How a Compromised Alibaba Cloud Server Was Recovered: Key Security Lessons

A server on Alibaba Cloud suddenly stopped because the cloud’s monitoring detected that the server was repeatedly launching attacks against other servers, so it was blocked. It was clearly compromised and used as a bot.

Remediation steps:

Check logged‑in users – who showed only my account, but last revealed unknown IP logins.

Install Alibaba Cloud’s security service (Aliyun Anqi).

Change the SSH port and password, restrict login to specific IPs.

Inspect startup programs – none abnormal.

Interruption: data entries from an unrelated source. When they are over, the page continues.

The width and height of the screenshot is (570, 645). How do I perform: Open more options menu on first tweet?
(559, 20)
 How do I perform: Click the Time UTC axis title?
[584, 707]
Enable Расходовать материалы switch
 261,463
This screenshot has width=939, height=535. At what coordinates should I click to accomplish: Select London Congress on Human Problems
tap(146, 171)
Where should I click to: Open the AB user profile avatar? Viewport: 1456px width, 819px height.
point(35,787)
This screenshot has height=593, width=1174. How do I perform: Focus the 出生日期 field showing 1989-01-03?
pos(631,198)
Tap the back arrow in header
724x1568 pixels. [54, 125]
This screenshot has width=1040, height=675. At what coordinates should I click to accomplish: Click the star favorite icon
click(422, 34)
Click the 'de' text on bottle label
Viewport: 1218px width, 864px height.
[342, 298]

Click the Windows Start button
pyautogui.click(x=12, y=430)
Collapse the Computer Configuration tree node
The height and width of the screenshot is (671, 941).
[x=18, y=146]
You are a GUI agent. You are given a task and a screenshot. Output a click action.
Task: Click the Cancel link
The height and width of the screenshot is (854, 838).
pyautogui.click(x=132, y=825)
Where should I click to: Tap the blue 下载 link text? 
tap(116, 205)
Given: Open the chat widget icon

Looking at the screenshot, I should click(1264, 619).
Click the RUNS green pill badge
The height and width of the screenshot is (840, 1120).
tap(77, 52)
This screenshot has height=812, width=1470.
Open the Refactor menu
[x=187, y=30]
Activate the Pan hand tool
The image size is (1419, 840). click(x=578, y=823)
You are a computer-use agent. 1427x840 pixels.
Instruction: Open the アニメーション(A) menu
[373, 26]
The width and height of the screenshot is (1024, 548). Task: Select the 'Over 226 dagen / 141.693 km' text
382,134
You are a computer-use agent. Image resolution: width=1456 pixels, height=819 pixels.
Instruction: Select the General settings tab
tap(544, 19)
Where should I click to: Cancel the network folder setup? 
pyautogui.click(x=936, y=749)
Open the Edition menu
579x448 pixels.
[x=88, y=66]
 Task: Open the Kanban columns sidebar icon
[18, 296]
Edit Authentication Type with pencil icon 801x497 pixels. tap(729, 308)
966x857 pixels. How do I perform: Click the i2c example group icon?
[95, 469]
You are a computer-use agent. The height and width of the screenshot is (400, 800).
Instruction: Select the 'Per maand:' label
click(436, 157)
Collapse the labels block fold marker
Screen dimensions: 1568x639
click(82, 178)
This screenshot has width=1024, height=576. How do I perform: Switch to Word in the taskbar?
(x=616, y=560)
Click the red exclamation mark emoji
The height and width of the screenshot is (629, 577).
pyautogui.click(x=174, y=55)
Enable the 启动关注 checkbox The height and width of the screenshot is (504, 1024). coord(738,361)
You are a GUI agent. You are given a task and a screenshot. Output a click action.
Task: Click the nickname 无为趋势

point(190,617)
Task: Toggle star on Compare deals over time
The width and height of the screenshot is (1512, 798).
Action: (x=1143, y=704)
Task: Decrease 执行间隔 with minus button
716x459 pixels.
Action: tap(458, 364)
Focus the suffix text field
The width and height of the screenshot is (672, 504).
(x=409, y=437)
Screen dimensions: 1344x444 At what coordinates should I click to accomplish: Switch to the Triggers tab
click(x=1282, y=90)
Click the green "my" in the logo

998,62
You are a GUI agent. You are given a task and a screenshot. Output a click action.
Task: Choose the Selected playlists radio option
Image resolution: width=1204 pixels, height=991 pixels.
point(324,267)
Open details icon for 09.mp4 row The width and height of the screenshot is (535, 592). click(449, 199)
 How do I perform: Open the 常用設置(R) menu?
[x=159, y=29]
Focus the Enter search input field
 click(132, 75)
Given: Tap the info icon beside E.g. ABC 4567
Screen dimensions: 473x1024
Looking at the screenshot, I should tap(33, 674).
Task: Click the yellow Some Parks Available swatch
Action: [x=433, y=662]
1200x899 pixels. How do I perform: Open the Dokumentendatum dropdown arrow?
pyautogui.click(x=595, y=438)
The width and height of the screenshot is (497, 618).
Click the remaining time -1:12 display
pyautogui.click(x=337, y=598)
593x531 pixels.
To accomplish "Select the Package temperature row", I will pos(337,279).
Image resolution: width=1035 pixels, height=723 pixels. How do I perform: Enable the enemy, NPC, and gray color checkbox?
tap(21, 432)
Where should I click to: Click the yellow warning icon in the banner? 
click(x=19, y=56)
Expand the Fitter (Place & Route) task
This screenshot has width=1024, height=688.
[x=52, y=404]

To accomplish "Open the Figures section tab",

Examine cron jobs – found malicious entries containing a Redis key and an SSH public key, indicating password‑less SSH was enabled via a weak Redis configuration. The Redis config lacked a bind address and used a weak password; it was corrected and Redis restarted. The malicious cron entries were removed and the cron service restarted.

Enable all Cloud Shield monitoring alerts and update the notification phone number.

Configure iptables to tightly restrict ports.

Specific malicious content found:

REDIS0006?crackitA?

ssh-rsa AAAAB3NzaC1y......bVMcIVHPyiP3/y/bliZ6JZC7jnZLk6kMvGw== [email protected]

Lesson: The root cause was weak security awareness – neglecting basic hardening such as securing Redis, changing the default SSH port, and using the built‑in Alibaba Cloud security settings and alerts. Improving security fundamentals can prevent most incidents. This experience is shared with other server administrators lacking strong security practices.